Il est difficile pour la personne en phase psychotique de faire la différence entre ce qui est réel et ce qui ne l’est pas.
Il est nécessaire de bien distinguer la différence entre la personne non criminellement responsable pour cause de troubles mentaux et le criminel habituel ayant la nette intention de commettre ses gestes. Les psychopathes ou personnalités antisociales sont des gens ayant une pleine intention derrière leurs gestes, qui n’ont aucun remords et qui ne sont pas touchés par une perte de contact avec la réalité. Ils ont de lourdes peines de prison, allant jusqu’à la prison à vie.
La peine de mort est également une possibilité dans certains endroits pour les antisociaux. Celui qui a fait la fusillade dans un cinéma au Colorado en 2012 risque la peine de mort s’il n’est pas reconnu non criminellement responsable de ses gestes pour cause de troubles mentaux. Comme Québécois, si vous êtes en faveur de ce type de décision, à partir de quand seriez-vous prêt à imposer une peine de mort? Où est votre limite?
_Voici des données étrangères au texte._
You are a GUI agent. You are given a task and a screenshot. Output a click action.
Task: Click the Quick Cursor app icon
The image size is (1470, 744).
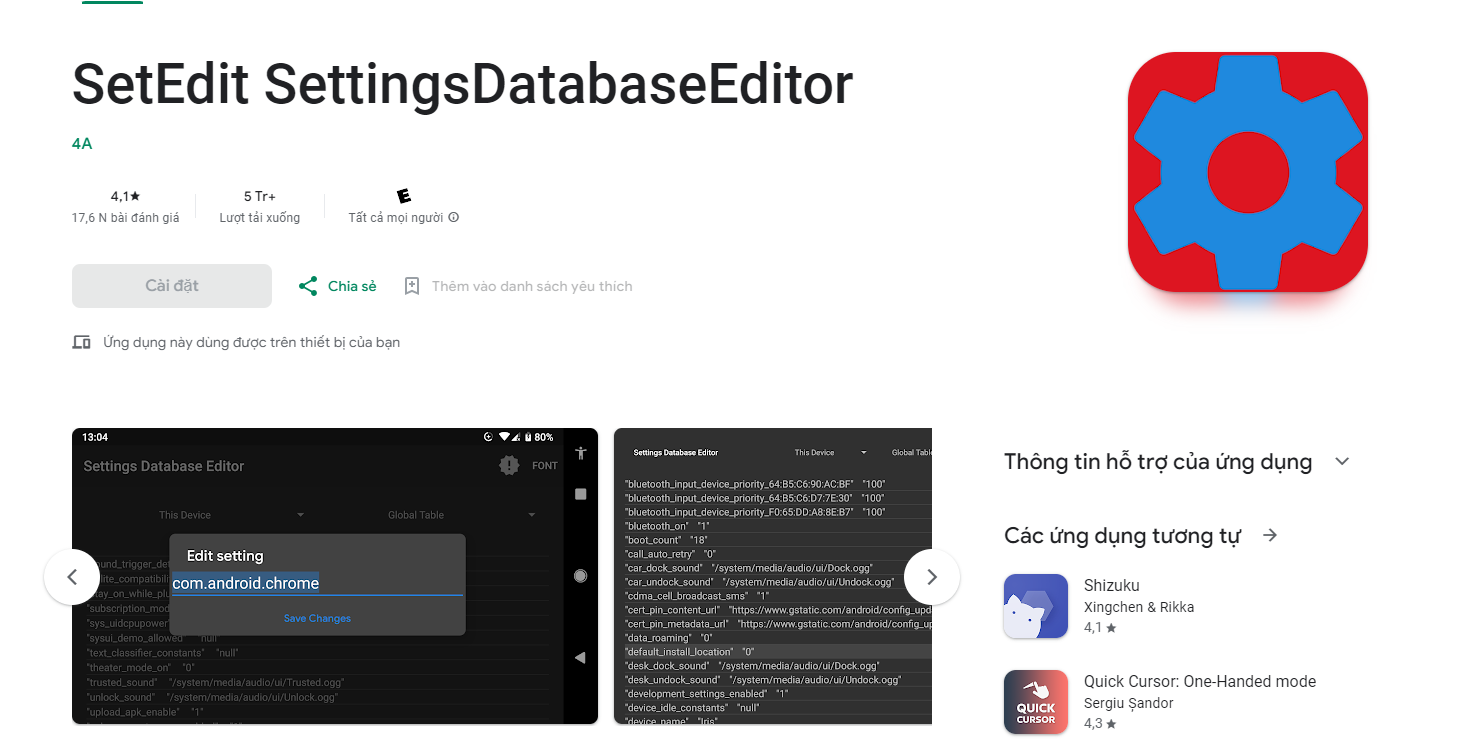pyautogui.click(x=1035, y=702)
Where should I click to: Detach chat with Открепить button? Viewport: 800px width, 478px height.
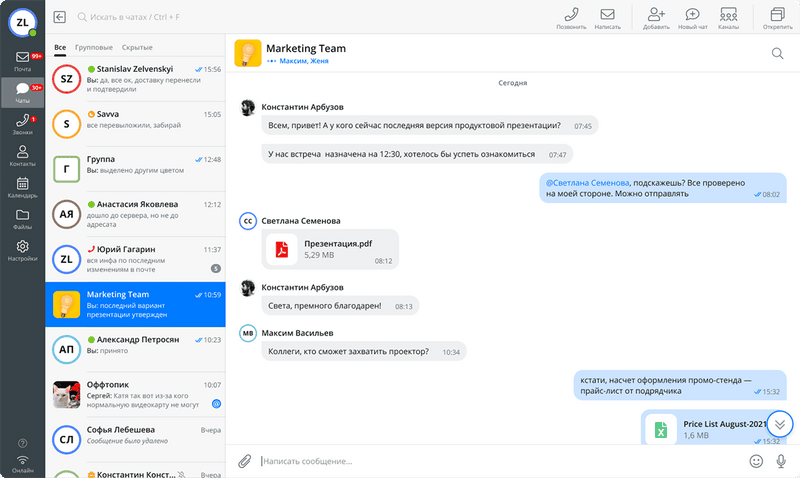point(776,18)
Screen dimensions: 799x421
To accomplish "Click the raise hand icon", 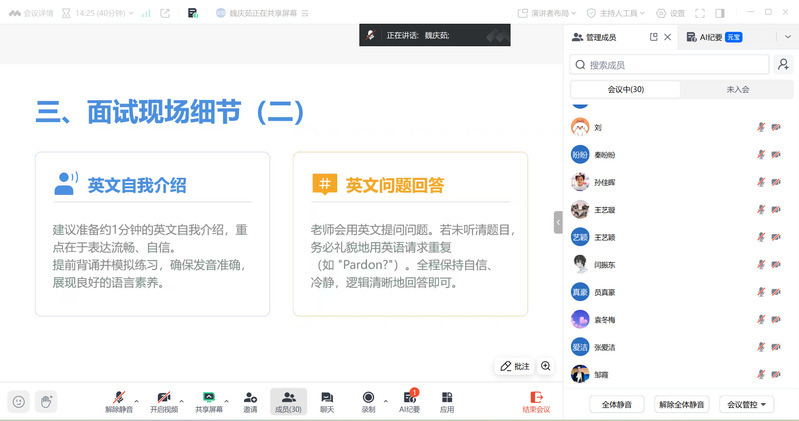I will click(x=45, y=401).
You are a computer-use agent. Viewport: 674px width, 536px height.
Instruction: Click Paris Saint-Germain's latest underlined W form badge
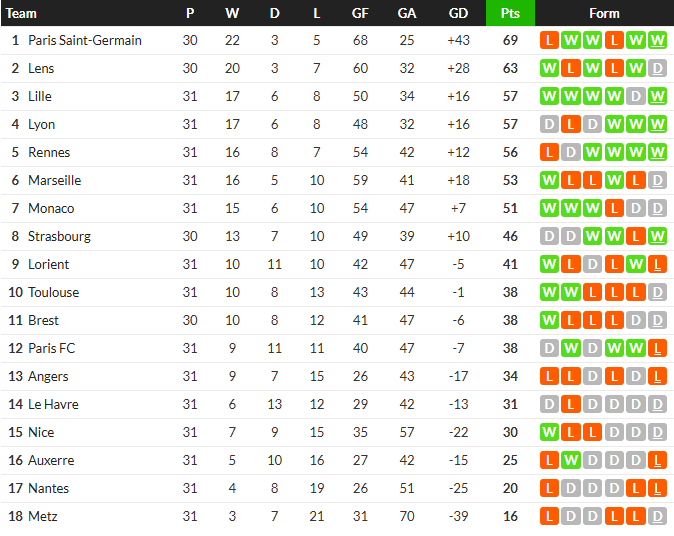coord(657,40)
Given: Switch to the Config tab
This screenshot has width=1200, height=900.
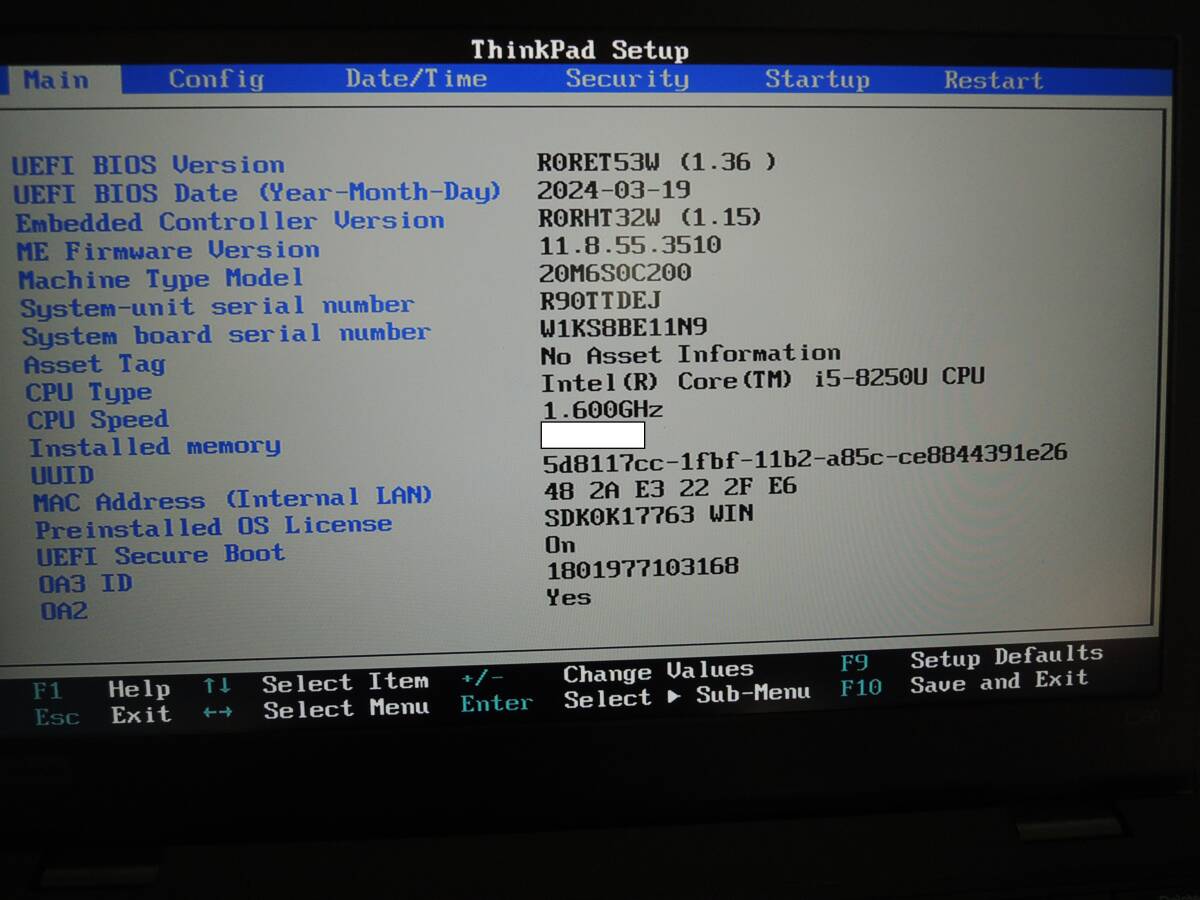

Il peut être difficile pour les victimes, les proches des victimes et un pourcentage de la population d’accepter certaines décisions du système judiciaire. Il y a d’un côté l’argument de la défense qui mentionne l’irresponsabilité criminelle de l’accusé. Du côté de la couronne, les gens comprennent cela, toutefois il peut quand même y avoir de la colère, de l’incompréhension, un désir de vengeance et un sentiment d’injustice. La complexité de l’expérience repose alors sur un conflit entre le système de lois et les valeurs personnelles.